====== Text
And One for All

Adam Sutcliffe’s book is not about the things Jews are for, as opposed to what they are against. Instead, it focuses on what he calls, in one of his few slips into inelegance, “the Jewish purpose question.” Sutcliffe is an intellectual historian, not a theologian or a philosopher, so he doesn’t try to answer the question of what purpose Jews serve in the world, but he has a lot to say about the attempts to do so that Jews and non-Jews have been making for ages.

For traditional Jews, the question of “what they were for” was, to be sure, far less important than the question of what their duties were, but they did ask it, and when they did, it took a theological form: Why did God single out the Jews and make his covenant with them? The medieval poet and philosopher Yehuda Halevi, Sutcliffe writes, “ascribes to the Jews a vital role both in sustaining all humanity and in ultimately bringing it most profoundly close to God.” Halevi thought that Jews actually possessed an ineffable connection to God that made them different from, and responsible for, their fellow human beings. Not long afterward, the great jurist and rationalist philosopher Maimonides saw the “specialness of the Jews” as being connected with “their philosophically established dual mission: to know and to worship God.” For Maimonides, in short, it was not about Jews, who were no different from anybody else, but about Judaism and the truths it preserved.

Sutcliffe briefly outlines these and other classical Jewish explanations of the Jews’ role in the world, but he is not really interested in exploring them thoroughly. Nor beyond a brief exposition of Augustine’s doctrine of witness—the idea that continued Jewish existence and misery in exile testifies both to the authenticity of the “Old Testament” and to Jewish guilt for having rejected the new one—does he have much to say about classical Christian answers to the question. What he tells us about the thinkers of antiquity and the Middle Ages is little more than what we need to know to grasp how modern—religious as well as secular—thinkers have recycled, revised, or rejected their ideas.
============
====== Given entries
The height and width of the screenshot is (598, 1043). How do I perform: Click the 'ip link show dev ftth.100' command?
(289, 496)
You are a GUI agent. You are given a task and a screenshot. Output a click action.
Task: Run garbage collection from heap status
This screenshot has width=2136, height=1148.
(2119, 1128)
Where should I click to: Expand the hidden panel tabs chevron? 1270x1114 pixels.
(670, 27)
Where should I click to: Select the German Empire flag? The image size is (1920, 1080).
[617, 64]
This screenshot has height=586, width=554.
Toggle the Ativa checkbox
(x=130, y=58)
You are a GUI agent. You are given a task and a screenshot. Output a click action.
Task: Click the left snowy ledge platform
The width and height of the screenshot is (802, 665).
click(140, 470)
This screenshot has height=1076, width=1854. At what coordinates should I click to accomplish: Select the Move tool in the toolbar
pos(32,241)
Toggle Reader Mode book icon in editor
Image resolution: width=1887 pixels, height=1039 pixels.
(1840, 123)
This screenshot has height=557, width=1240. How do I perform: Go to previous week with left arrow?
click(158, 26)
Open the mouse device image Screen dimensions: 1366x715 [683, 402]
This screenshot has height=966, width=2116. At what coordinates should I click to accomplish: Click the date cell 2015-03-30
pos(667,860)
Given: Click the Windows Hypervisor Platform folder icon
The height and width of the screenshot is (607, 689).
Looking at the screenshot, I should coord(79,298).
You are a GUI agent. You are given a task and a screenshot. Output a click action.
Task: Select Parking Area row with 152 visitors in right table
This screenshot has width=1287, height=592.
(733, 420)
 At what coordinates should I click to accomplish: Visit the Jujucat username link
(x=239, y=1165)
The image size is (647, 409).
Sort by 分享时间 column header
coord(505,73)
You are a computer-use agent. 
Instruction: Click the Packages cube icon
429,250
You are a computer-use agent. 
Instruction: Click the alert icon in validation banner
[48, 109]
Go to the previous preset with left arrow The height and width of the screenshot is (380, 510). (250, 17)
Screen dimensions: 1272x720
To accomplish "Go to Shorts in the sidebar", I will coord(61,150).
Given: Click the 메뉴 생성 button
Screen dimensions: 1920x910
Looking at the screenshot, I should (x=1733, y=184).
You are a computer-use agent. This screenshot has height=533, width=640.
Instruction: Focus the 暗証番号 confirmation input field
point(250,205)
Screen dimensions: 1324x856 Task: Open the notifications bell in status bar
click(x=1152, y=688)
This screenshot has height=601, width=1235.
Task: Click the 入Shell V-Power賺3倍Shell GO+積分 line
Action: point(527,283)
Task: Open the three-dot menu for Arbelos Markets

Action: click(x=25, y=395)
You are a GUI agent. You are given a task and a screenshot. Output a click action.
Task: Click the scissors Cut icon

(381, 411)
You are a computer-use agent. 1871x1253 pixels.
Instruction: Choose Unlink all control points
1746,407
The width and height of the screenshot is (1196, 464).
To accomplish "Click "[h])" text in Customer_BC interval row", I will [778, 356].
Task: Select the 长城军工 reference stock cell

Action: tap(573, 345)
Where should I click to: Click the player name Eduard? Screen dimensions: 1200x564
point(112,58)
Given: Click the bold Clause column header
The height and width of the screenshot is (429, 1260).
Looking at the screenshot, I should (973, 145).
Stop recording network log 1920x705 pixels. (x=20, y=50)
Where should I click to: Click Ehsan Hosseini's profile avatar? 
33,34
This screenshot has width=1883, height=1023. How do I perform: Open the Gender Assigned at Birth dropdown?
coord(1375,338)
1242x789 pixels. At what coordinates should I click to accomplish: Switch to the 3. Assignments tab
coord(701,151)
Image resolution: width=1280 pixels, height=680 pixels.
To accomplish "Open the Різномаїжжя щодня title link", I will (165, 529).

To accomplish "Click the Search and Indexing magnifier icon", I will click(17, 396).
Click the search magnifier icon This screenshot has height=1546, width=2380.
============
## Work instructions:
Shorten the paragraph of the review that begins "For traditional Jews," keeping its main points. The rows have nothing to do with what comes next.

## The response:
Traditional Jews cared more about their duties than about what they were for. When they did ask, it was a religious question: why did God choose the Jews and make his covenant with them? The medieval poet and philosopher Yehuda Halevi held that Jews had a special bond with God that set them apart from other people, made them responsible for everyone, and gave them a role in bringing all people close to God. Soon after, Maimonides tied the Jews' specialness to a twofold mission of knowing and worshipping God. For him, Jews were no different from anyone else, and what mattered was Judaism and the truths it kept.